We may well see a similar dynamic in relation to the new national infrastructure commission – another idea that Osborne has plundered form Labour’s 2015 manifesto. It’s far too early to say what will come of its work looking at proposals for major new transport and energy projects (though those asserting it will just be a talking shop would do well not to under-estimate Andrew Adonis, its first Chair). But there is one thing we can already be confident about: the waves of argument it will generate between Osborne’s activist commissioners and various voices of conservatism. Every big infrastructure proposal will have noisy opponents, many residing on the right of British politics. On the issue of the future of the nation’s infrastructure – another touchstone theme for Labour – the opposition may struggle to get heard amid the din.

Or take the different and, for the government, highly exposing issue of cuts to tax credits. Here the emerging shape of the debate is between Osborne on one side and the Sun, Boris Johnson, various independent minded Conservative voices and economic think-tanks on the other. Labour will, of course, repeatedly and passionately condemn these cuts. But so have plenty of others and, for now at least, they are more colourful or credible (or both).  

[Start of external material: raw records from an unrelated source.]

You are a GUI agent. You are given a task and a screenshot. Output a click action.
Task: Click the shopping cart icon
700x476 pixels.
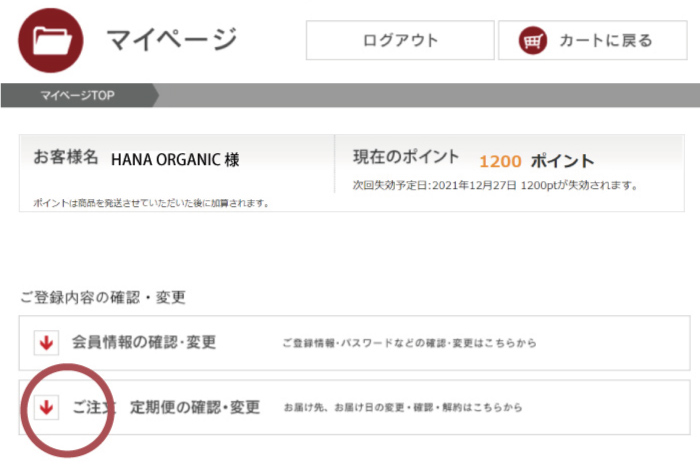coord(532,41)
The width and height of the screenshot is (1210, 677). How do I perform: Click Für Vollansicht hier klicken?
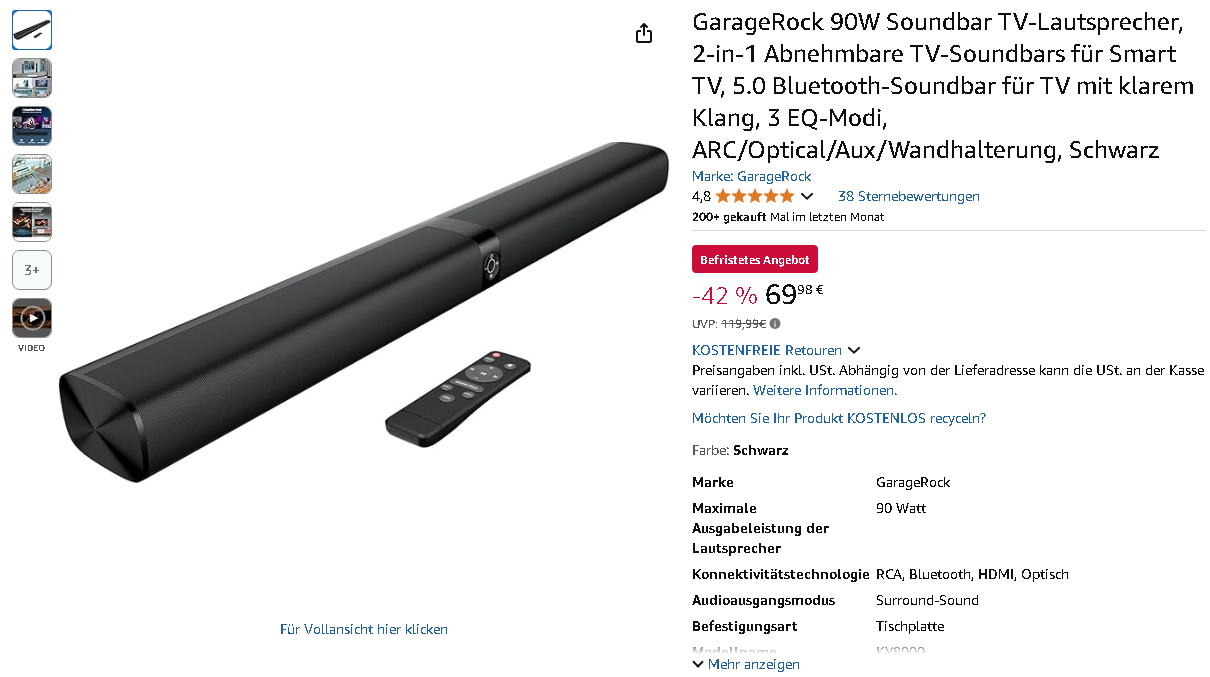point(364,629)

The risk for the opposition is that a new rhythm of politics is established. Where the ideological undercurrent of the government steers it too far right, other voices not least those within the Conservative family - moderates and free-spirits emboldened by Labour’s current weakness; those with an eye on the forthcoming Tory leadership contest – get reported.  Where Osborne consciously decides to tack to the centre, the resulting rows will be between him and the generally Conservative supporting interests he upsets. Meanwhile, Labour is left struggling for air.

None of which is to say there are no paths back to relevance. There are all sorts of charges against the current government that, on the right issues, could be deployed - incompetence, complacency, inequity – by an effective opposition.  Nor is the elixir of relevance for a new opposition hard to divine: a distinct but plausible critique, forensic and timely research, and a credible and clear voice to deliver the message. But as yet we haven’t heard much of it.

Even in the best of times being in opposition is an enervating existence. Those out of power rarely get to set the terms of trade, even if they often like to tell themselves they can. Under Ed Miliband Labour had to strain – sometimes taking big risks - to establish its relevance in a novel era defined by the shifting dynamics of coalition politics. This time around Jeremy Corbyn’s Labour is up against a Chancellor willing to take risks and pick big fights: often with traditional Tory foes such as welfare claimants; but sometimes with people on his own side.  It’s also a new and challenging context. And one which Labour urgently needs to come to terms with.